When PD disaggregation is active (--prefill-instances > 0), BLIS prints a === PD Metrics === block:

Field	What It Means
Disaggregated Requests	Requests that completed KV transfer through the prefill→decode path
Dropped at Decode KV	Requests whose transferred KV blocks could not be accepted by the decode instance
Prefill Throughput	Sub-request completion rate on prefill instances (sub-req/s)
Decode Throughput	Sub-request completion rate on decode instances (sub-req/s)
Load Imbalance Ratio	`max(prefill_load, decode_load) / min(...)` — `1.0` = perfectly balanced; `inf` = one pool has no completions
Parent TTFT	Client-visible TTFT (prefill TTFT + KV transfer duration + first decode step); distribution in microseconds
KV Transfer Duration	Time to transfer KV blocks from prefill to decode instance; distribution in microseconds
Peak Concurrent Transfers	Maximum simultaneous in-flight KV transfers (only with `--pd-transfer-contention`)
Mean Transfer Queue Depth	Average queue depth at the transfer bandwidth bottleneck (only with `--pd-transfer-contention`)

blis run only

PD Disaggregation Metrics are produced by blis run only. blis replay does not support PD disaggregation (a warning is logged if PD flags are passed to replay). blis observe dispatches to real servers and produces no DES output.

Fitness Evaluation¶

For automated multi-configuration comparison:

--fitness-weights "p99_ttft:3,mean_e2e:1,throughput:2"

Valid metric keys: throughput, tokens_per_sec, p99_ttft, p50_ttft, mean_ttft, p99_e2e, p50_e2e, mean_e2e.

How Normalization Works¶

Latency metrics: 1 / (1 + value/1000) — lower latency → higher score. Reference: 1000 ticks = 1ms
Throughput metrics: value / (value + reference) — higher throughput → higher score. References: RPS=100, TPS=10,000

Normalization compresses large differences

The 1/(1+x/1000) function compresses large raw differences into small score differences. A 38% TTFT p99 improvement (39,000→64,000 ticks) maps to only 2-8% fitness score difference. Always examine raw metrics alongside fitness scores for meaningful comparison.

Common Patterns¶

Saturation Curves¶

As arrival rate increases past per-instance service capacity (μ ≈ 1/step_time), TTFT p99 grows super-linearly. The queue growth rate excess = λ/k - μ determines how quickly latency degrades.

Tail Latency Spikes¶

P99 diverges from mean sharply near saturation. A workload at 90% capacity may show 2x mean TTFT but 10x P99 TTFT.

Snapshot Staleness Effects¶

With kv-utilization scorer alone at --snapshot-refresh-interval 100ms: +354% TTFT degradation. The default composite scorer mitigates ~99% of this effect.

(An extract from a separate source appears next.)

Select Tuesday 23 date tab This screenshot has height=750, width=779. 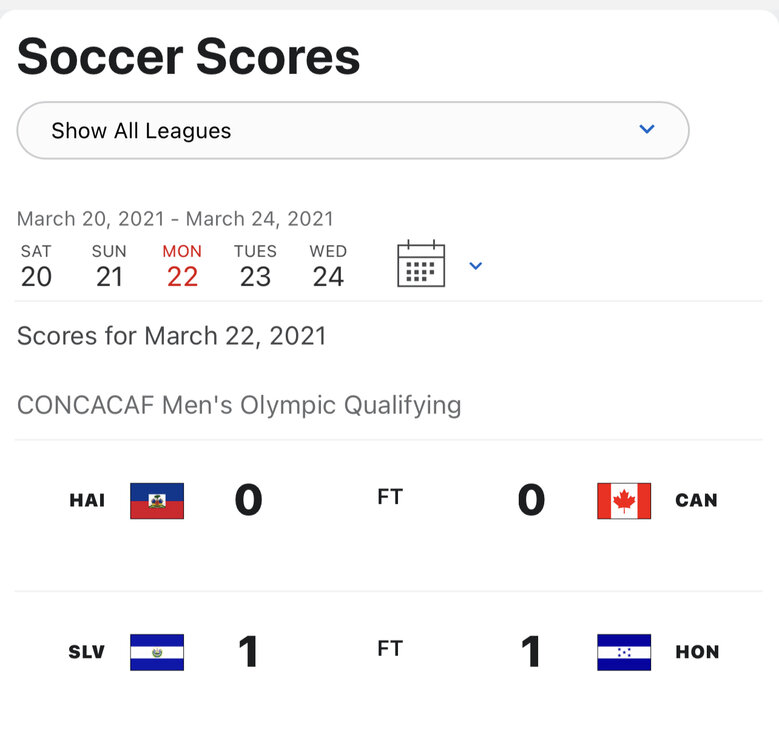[255, 266]
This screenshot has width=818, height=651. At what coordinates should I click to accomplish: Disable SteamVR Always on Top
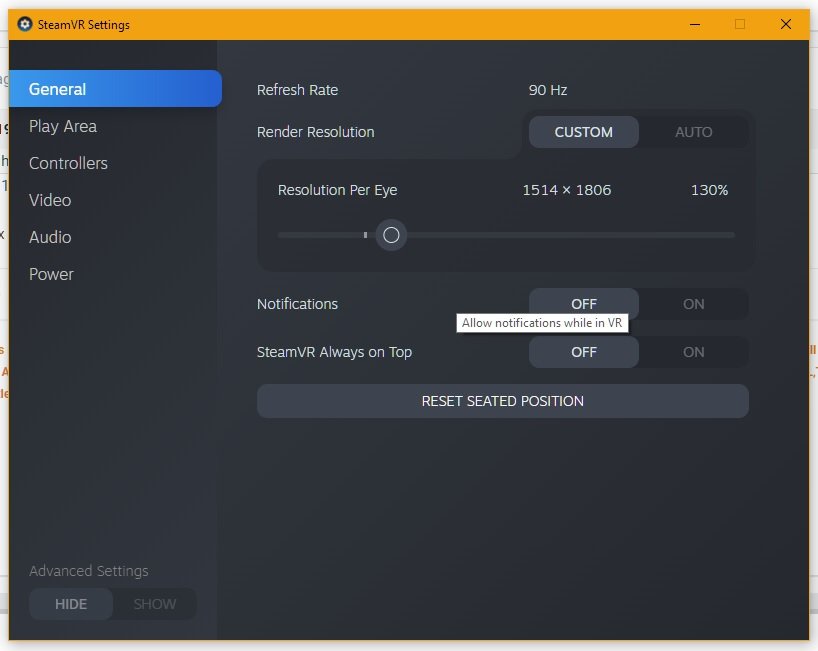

Policy Equivalence at Low Load¶

All routing policies produce equivalent results (within 5%) at low utilization. Differentiation requires moderate-to-high load where queueing dynamics dominate.

Alpha Overhead¶

BLIS models non-GPU overhead (tokenization, API serialization) as alpha coefficients. Alpha queueing time (alpha0 + alpha1 × inputLen) delays request enqueue, creating an event gap, but does not occupy the GPU. Alpha output processing time (alpha2) adds to TTFT/E2E metrics but does not affect step scheduling. This means:

Simulated E2E > theoretical M/M/k E2E (especially at high load)
The divergence is 28-71% at ρ ≥ 0.5 but only 0.3-3.3% at ρ ≤ 0.3
To compare with theoretical models, use rho_eff = lambda × step_total not lambda × E2E_total

Per-Request Results¶

For detailed analysis, save per-request data:

./blis run --model qwen/qwen3-14b \
  --rate 100 --num-requests 500 --metrics-path metrics.json

Each request record includes TTFT, E2E, scheduling delay, and completion status.